Best for: Operations managers, HR business partners, and finance analysts who regularly work with large volumes of documents (policy files, reporting packages, employee records drafts) and want to ask questions, extract data, or generate summaries without copying and pasting content into a chat window one file at a time.

How to deploy:

  1. Install the Filesystem MCP server via the MCP Registry (registry.modelcontextprotocol.io) and point it at one or more approved local or network directories — for example, your quarterly reports folder or your HR policy library.
  2. Connect the server to your MCP-compatible AI client (Claude Desktop is the most common starting point) by adding the server entry to your client’s MCP configuration file, specifying only the folder paths you want exposed.
  3. Restart your AI client and verify access by asking it to list the files in the directory — then start issuing natural-language queries like “Summarize all files modified this week” or “Find every document that mentions the word indemnification.”

Why it matters: The single biggest bottleneck in knowledge-worker AI adoption is the copy-paste tax — the manual effort of moving content from a file system into a chat interface. The Filesystem MCP eliminates that entirely for document-heavy workflows. An HR team can ask their AI to cross-reference a new policy draft against every existing policy in the library before it goes to legal review. A finance team can ask for variances across twelve monthly reports without opening a single spreadsheet. Because access controls are set at deployment time and respected at runtime, this also satisfies the most common IT objection: that the model will “see everything.” It only sees what you tell it to see.


Also worth trying

The Meeting-to-Action Converter (Prompt). Paste a raw meeting transcript or even rough personal notes and ask: “You are a chief of staff. Extract: (1) all decisions made, (2) all action items with owner and deadline as stated or implied, (3) any open questions requiring follow-up, and (4) a three-sentence summary for stakeholders who were not present. Format as a structured memo. Transcript: [PASTE HERE].” Operations and project management teams report this alone saves 20–30 minutes per meeting. Works best when you paste a verbatim transcript from a tool like Otter.ai or Zoom rather than edited notes.

Memory MCP Server. This reference server maintains a persistent knowledge graph that survives across separate conversations. For HR and operations leaders who use an AI assistant daily, it means you can tell the model once that your org uses a specific performance review framework, your fiscal year ends in March, or your preferred vendor for a category is already contracted — and it will remember that context in every future session. Deploy it from the MCP Registry, connect it to Claude Desktop, and start by having the AI interview you for five minutes about your role, your team structure, and your recurring workflows. The payoff compounds over weeks.

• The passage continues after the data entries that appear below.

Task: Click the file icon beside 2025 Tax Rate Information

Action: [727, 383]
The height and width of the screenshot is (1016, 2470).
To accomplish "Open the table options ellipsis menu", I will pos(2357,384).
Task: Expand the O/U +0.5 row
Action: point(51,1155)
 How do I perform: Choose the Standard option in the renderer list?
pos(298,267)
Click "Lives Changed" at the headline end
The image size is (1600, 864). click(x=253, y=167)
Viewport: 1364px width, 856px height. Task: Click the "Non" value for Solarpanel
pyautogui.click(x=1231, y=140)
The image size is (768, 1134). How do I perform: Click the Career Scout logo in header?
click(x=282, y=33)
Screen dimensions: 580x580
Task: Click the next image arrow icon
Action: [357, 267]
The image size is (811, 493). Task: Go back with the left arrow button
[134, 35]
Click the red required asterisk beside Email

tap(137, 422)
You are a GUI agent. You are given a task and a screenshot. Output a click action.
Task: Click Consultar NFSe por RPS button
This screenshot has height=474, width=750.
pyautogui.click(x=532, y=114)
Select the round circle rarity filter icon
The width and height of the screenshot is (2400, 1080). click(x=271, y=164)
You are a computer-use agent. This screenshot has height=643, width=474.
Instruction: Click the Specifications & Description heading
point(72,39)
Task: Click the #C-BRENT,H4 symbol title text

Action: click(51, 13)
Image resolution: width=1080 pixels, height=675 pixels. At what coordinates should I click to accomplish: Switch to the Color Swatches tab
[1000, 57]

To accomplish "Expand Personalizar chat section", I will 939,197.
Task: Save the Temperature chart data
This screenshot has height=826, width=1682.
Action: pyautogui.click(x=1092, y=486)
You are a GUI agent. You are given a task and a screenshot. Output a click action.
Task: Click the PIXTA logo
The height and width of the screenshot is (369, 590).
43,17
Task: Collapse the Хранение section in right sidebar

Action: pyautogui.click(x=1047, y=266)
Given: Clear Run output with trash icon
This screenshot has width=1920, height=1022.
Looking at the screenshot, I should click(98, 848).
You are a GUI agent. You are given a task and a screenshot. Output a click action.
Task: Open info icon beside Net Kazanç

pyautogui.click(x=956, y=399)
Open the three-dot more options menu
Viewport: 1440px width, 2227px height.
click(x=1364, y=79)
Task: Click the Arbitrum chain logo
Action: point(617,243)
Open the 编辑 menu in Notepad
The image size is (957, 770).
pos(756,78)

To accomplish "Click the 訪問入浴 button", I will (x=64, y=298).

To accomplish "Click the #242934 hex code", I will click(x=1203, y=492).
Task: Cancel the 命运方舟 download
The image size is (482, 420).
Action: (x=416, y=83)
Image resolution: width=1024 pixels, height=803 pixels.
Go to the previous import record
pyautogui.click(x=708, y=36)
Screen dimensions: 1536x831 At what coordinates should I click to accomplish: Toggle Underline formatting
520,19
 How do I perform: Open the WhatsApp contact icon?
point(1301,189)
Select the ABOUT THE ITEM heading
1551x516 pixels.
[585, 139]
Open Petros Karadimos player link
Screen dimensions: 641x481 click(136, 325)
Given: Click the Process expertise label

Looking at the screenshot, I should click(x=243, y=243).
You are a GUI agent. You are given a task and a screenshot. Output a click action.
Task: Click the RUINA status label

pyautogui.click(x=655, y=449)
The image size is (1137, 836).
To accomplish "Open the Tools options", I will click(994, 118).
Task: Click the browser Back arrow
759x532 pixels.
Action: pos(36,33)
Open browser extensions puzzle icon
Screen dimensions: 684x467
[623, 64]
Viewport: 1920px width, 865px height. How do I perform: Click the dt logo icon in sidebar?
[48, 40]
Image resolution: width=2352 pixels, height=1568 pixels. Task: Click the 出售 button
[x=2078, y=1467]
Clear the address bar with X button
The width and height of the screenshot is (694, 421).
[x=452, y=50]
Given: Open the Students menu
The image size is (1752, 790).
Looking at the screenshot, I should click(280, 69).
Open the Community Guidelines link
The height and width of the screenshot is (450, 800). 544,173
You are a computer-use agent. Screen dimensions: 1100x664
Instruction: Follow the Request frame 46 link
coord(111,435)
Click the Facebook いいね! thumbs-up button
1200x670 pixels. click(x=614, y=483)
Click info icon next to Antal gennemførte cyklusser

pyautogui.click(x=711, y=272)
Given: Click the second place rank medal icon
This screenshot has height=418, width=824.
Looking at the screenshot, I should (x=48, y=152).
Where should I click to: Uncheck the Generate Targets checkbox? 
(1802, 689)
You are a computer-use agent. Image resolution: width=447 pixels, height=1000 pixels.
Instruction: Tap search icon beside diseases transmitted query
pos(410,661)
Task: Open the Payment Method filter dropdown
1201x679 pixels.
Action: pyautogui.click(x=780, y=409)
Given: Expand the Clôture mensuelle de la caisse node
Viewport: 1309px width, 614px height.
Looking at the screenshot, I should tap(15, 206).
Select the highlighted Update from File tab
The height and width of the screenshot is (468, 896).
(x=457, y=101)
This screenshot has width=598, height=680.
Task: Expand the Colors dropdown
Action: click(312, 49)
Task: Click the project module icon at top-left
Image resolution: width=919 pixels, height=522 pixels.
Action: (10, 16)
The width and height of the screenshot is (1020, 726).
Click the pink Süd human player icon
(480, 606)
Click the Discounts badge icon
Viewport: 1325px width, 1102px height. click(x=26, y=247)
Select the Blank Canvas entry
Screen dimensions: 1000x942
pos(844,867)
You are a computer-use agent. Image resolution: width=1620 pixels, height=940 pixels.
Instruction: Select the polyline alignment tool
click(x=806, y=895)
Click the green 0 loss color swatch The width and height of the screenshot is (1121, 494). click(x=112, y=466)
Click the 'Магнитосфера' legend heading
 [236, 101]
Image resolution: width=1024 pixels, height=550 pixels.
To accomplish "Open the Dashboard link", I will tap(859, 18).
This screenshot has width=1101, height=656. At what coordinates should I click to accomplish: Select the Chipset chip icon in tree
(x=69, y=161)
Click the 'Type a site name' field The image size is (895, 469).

The Stakeholder Communication Calibrator (Prompt). Built for marketing and internal comms teams, this prompt takes a technical or dense source document and rewrites it for a specified audience at a specified stakes level. Use it as: “Rewrite the following [DOCUMENT TYPE] for an audience of [AUDIENCE, e.g., ‘non-technical board members’] who will use this to make a [DECISION TYPE] decision. Prioritize clarity over completeness. Maximum length: [WORD COUNT]. Flag any nuance you had to omit. Source: [PASTE HERE].” Particularly effective for translating IT security incident reports into executive briefings or converting actuarial summaries into client-facing language.